YOUR GOAL>
Search the listing below for the word "This", and copy every line in which it turns up.

SUPPLIED MATERIAL>
== Segment start ==
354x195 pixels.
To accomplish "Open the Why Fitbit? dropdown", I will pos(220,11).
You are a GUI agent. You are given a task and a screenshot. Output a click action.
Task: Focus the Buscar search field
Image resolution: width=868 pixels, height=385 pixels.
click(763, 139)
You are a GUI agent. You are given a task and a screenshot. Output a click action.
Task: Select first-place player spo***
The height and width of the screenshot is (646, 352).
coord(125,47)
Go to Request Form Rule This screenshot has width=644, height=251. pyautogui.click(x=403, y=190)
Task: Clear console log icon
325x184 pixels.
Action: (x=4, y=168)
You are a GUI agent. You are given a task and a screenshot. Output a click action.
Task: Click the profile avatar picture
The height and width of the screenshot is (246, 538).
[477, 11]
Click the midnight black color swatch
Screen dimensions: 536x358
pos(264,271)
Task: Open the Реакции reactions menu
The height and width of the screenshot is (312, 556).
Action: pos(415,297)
== Segment end ==
== Segment start ==
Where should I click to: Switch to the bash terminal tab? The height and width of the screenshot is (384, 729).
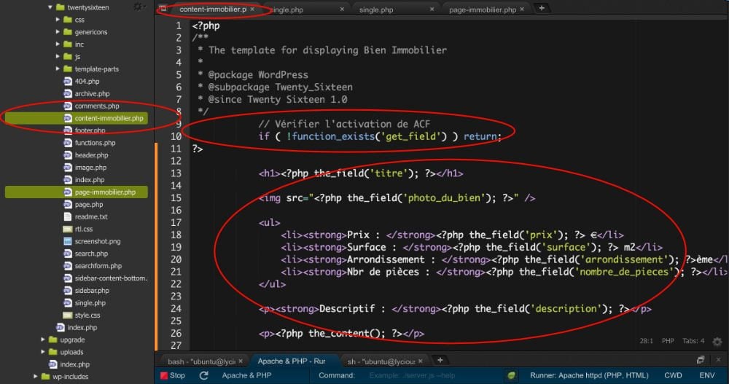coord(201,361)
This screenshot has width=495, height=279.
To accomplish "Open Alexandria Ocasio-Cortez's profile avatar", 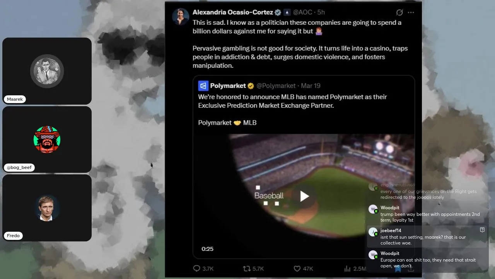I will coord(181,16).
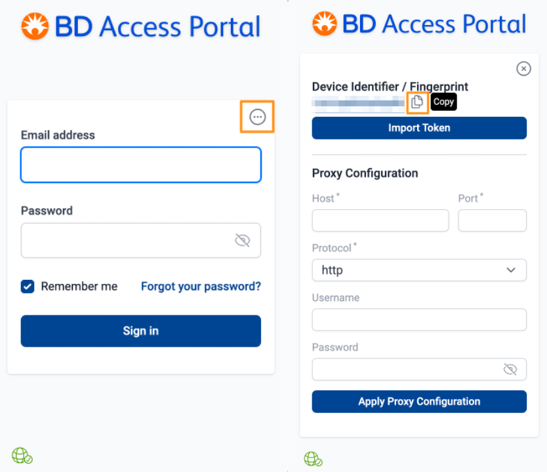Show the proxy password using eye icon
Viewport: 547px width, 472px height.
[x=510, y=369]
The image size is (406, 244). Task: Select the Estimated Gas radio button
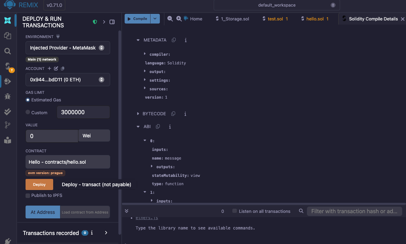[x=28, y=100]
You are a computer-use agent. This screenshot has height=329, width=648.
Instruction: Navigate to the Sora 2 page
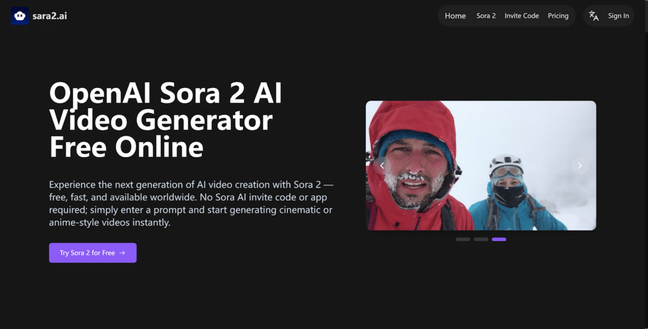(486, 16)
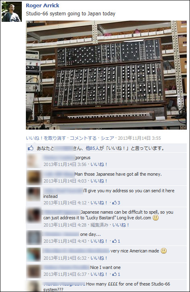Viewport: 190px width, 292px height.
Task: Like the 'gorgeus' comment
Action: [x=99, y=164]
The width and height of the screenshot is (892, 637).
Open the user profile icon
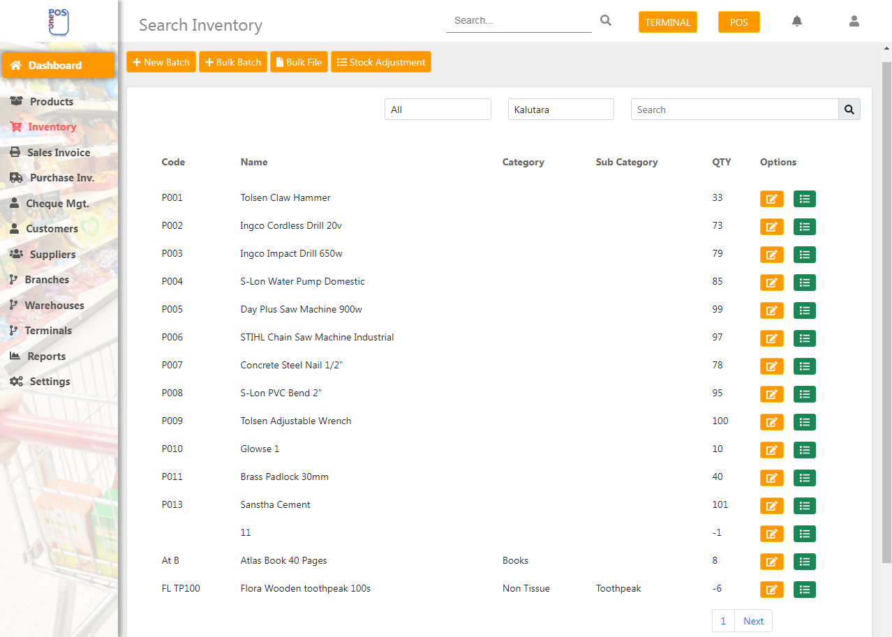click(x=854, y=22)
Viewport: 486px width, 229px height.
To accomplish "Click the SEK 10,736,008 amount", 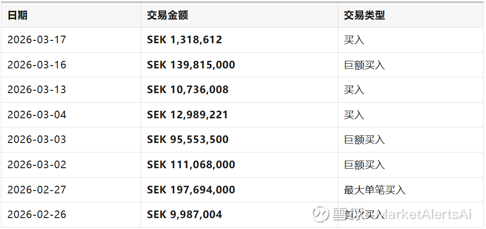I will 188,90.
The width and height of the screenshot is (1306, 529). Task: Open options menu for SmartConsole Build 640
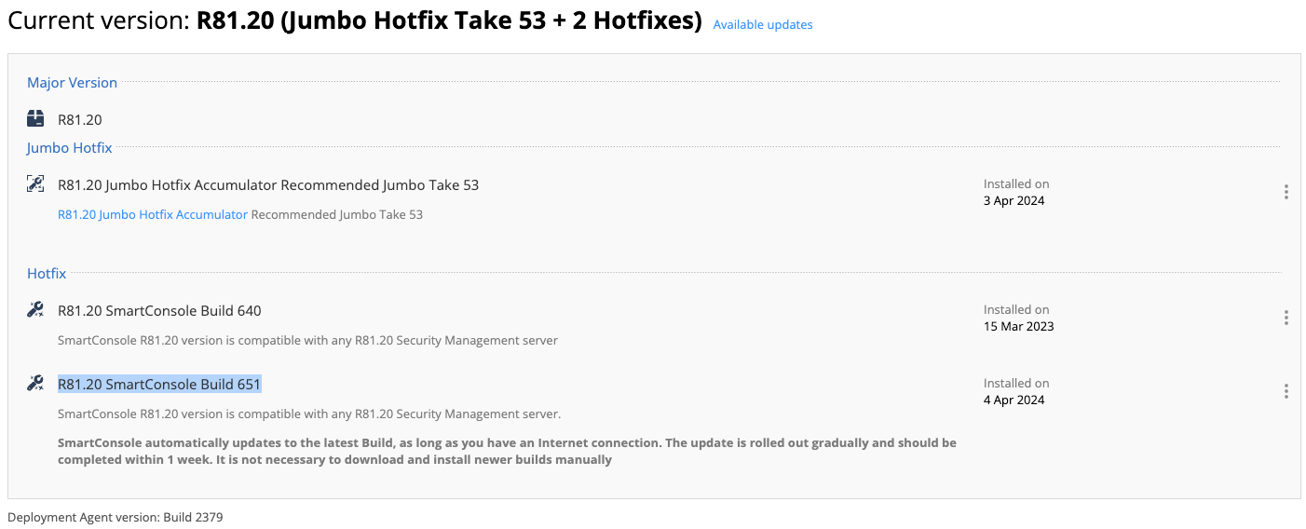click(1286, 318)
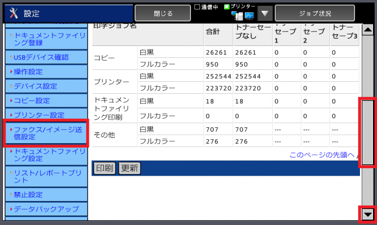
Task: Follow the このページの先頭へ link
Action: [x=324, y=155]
== Segment end ==
== Segment start ==
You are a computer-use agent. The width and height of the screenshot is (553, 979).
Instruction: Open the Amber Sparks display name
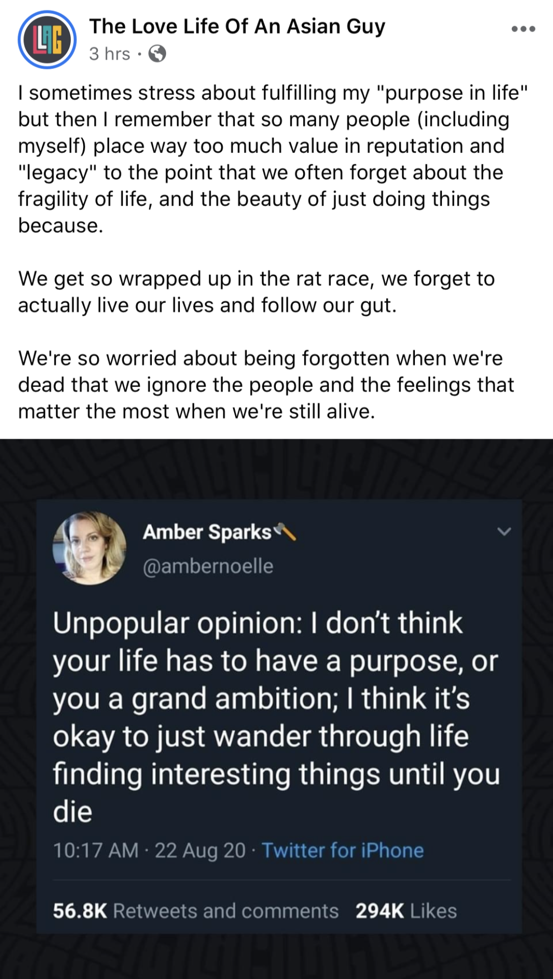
== Segment end ==
RESPONSE TO THE TASK>
Go to Request Form Rule This screenshot has width=644, height=251. pyautogui.click(x=403, y=190)
This screenshot has width=495, height=279.
You are a computer-use agent. This screenshot has height=329, width=648.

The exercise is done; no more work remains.